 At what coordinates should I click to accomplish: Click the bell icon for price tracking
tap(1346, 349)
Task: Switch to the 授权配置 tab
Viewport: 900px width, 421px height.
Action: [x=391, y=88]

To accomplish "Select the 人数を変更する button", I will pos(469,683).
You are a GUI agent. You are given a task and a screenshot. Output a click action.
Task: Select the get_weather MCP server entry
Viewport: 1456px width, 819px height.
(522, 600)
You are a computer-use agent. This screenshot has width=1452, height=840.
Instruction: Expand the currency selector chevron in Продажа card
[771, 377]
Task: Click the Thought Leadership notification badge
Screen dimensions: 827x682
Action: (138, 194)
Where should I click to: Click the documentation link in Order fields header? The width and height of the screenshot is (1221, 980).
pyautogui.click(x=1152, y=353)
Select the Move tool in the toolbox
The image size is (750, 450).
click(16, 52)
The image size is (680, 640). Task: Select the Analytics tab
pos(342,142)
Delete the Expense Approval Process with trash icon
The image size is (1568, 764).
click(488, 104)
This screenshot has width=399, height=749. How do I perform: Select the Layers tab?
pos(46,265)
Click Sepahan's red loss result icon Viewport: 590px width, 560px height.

КОРОТКОЕ ЗАДАНИЕ>
Представьте в виде таблицы Markdown с колонками «№» и «Строка» ту часть строк выше, что открывается строкой, содержащей "Delete the Expense", и закрывается последней строкой. Пустые строки не включайте.

РЕЗУЛЬТАТ>
| № | Строка |
|---|---|
| 1 | Delete the Expense Approval Process with trash icon |
| 2 | The image size is (1568, 764). |
| 3 | click(488, 104) |
| 4 | This screenshot has width=399, height=749. How do I perform: Select the Layers tab? |
| 5 | pos(46,265) |
| 6 | Click Sepahan's red loss result icon Viewport: 590px width, 560px height. |